**GIVEN INFORMATION**
════════════════

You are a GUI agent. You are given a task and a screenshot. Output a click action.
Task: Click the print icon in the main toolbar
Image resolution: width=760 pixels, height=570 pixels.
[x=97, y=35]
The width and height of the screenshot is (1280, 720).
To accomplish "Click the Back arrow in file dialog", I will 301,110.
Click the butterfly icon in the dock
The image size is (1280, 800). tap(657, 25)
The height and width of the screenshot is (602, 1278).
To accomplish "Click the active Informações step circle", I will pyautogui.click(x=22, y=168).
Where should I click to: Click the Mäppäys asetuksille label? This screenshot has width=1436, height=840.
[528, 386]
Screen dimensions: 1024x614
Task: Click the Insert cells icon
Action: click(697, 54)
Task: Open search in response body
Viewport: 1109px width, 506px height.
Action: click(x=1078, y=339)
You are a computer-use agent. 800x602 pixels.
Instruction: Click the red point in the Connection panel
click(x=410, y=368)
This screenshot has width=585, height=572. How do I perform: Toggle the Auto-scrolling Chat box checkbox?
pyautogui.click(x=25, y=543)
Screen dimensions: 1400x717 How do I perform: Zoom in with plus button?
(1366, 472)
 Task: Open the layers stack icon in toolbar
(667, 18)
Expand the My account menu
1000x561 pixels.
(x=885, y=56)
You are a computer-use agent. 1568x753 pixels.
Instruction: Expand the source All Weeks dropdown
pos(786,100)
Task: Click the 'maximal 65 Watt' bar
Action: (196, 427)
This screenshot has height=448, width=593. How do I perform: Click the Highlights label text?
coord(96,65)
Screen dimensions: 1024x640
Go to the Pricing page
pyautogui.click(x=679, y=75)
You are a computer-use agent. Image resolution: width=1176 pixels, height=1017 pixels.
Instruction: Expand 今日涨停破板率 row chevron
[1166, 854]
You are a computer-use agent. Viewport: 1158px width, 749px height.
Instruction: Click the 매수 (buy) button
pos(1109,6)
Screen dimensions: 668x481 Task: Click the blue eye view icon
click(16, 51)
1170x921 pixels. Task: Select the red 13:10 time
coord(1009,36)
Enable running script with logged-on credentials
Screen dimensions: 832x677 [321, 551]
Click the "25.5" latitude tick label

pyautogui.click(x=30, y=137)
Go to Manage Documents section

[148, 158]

════════════════

**ABOUT THIS TASK**
Filter the listing above, keeping only the lines with "computer".

**ANSWER**
You are a computer-use agent. 800x602 pixels.
You are a computer-use agent. 1568x753 pixels.
You are a computer-use agent. Image resolution: width=1176 pixels, height=1017 pixels.
You are a computer-use agent. Viewport: 1158px width, 749px height.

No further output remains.